Today and tomorrow, young leaders will join together for the United Nations High Level Meeting on Youth, an event that will cap off the UN’s International Year of Youth. The theme of the meeting will be “Youth: Dialogue and Mutual Understanding.” The meeting is a small step in the right direction. Bringing together youth leaders from nations around the world is an important part of engaging a generation that often times feels disenfranchised and disconnected from the decision making process. But the small group that will gather in the General Assembly Hall represent only a miniscule minority of the billions of youth across the planet, and much more must be done to integrate their voices into the international dialogue.

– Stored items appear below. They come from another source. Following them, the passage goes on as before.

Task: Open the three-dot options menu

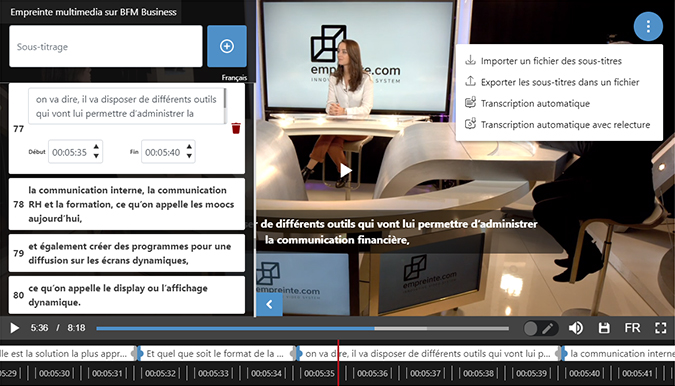Action: coord(648,27)
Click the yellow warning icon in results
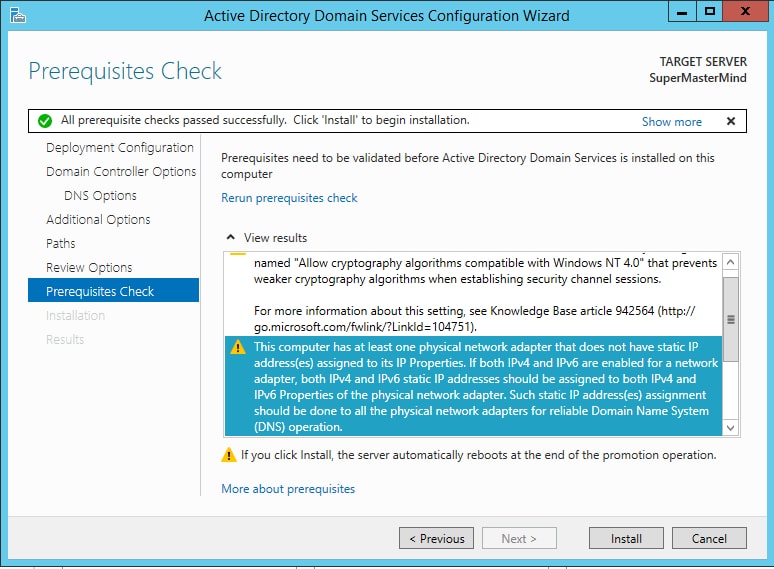Screen dimensions: 774x569 tap(237, 347)
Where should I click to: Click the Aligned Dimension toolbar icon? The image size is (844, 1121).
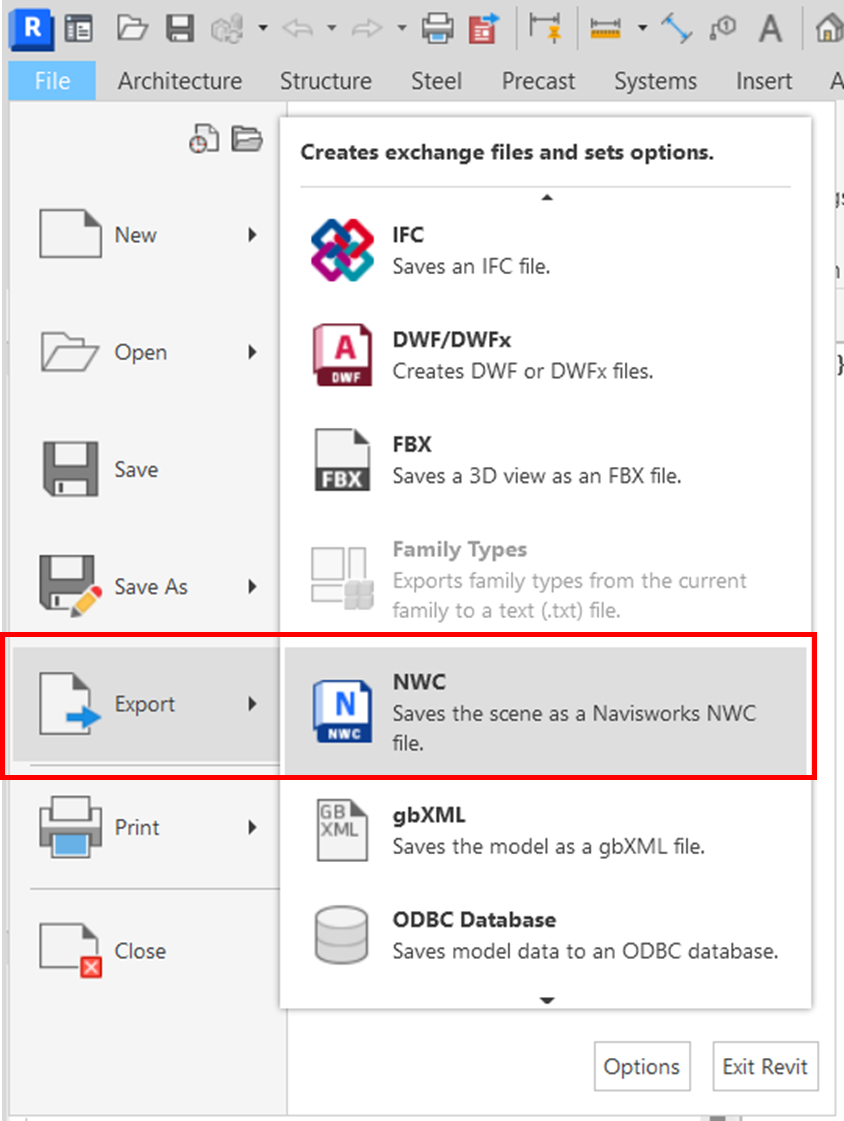click(x=677, y=29)
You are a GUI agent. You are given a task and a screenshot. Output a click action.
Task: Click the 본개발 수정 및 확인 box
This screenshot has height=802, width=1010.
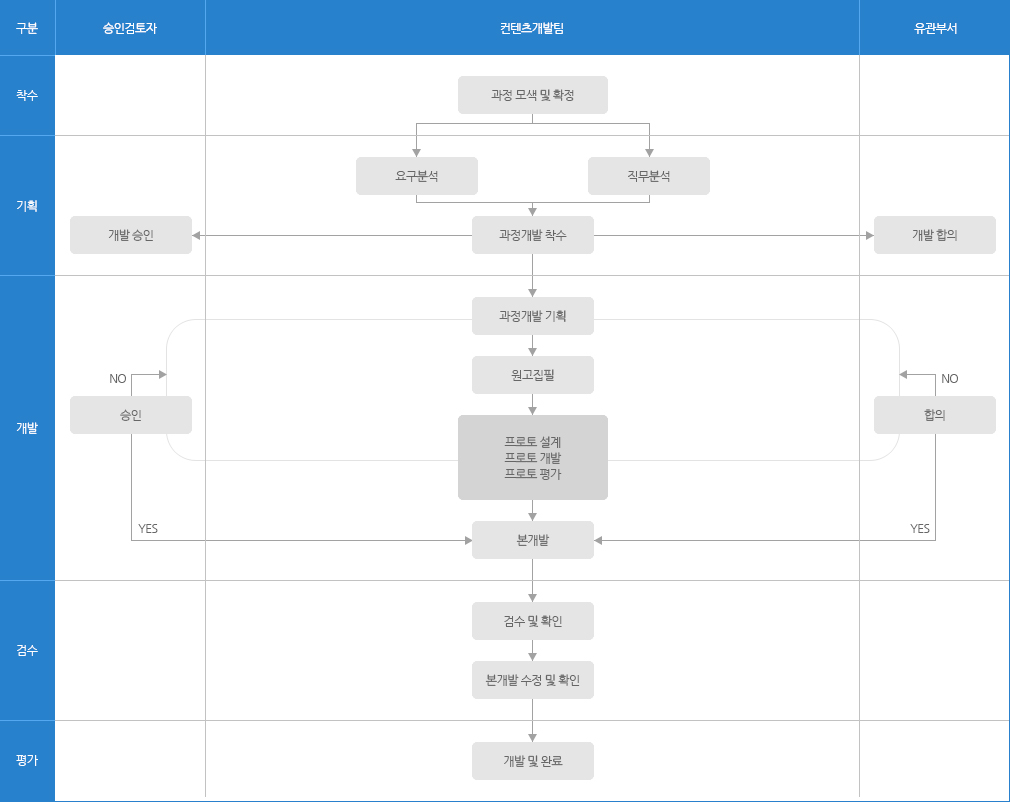pyautogui.click(x=532, y=680)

Nearly half of the planet’s population is under the age of 30, and unfortunately, many of them are undereducated and underemployed. Despite the attempts of many governments, education infrastructure and economic growth have been unable to meet the demands of this generation. Youth all over the world have become restless and rebellious, as the absence of hope and opportunity have weighed down on them day after day. Moreover, too many leaders have simply failed young people, leaving a world that is inferior to the one passed down by previous generations. The planet has been crippled by the poor decisions of our elders who sadly have been unable to meet the challenges of climate change, financial instability, nuclear proliferation, extreme poverty, global pandemics and more. These challenges have been left for our generation to bear and to brave. If today’s youth are to be successful in solving these problems, we must begin to address them today.
With the launch of The Future Forum just a few short weeks ago, we have worked to build a movement of youth that is more informed and engaged and properly equipped to handle the immense challenges of our world. We intend to be a destination for discussion and a repository of research and opinions on issues affecting people around the world. Ultimately, we hope to be an organization that identifies and incubates new ideas and unites young leaders who are dedicated to changing the world for the better. But the work we are doing at The Future Forum is not enough. We need more engaged youth at the decision making table. We need more youth serving in public offices, in leadership positions at their companies and non-profit organizations, in media and journalism and in prominent research institutions. And we need a young populace that is better organized. Young entrepreneurs have built some of the most innovative technologies of the past decade. Now, we need to use those tools to collaborate more and to share our successes and our grievances. We need to develop an international network of young leaders that can respond to an emerging crisis and send an instant alert to youth from Tahrir Square to Tiananmen Square to Times Square.
We have ideas of what an international coalition of engaged youth would look like, but we need the expertise, ingenuity and on-the-ground efforts of others to turn these ideas into reality. We hope the young leaders attending the UN meeting over the next few days will come out of the sessions reinvigorated and ready to work together to build a global movement, and we welcome new thoughts on how best to proceed.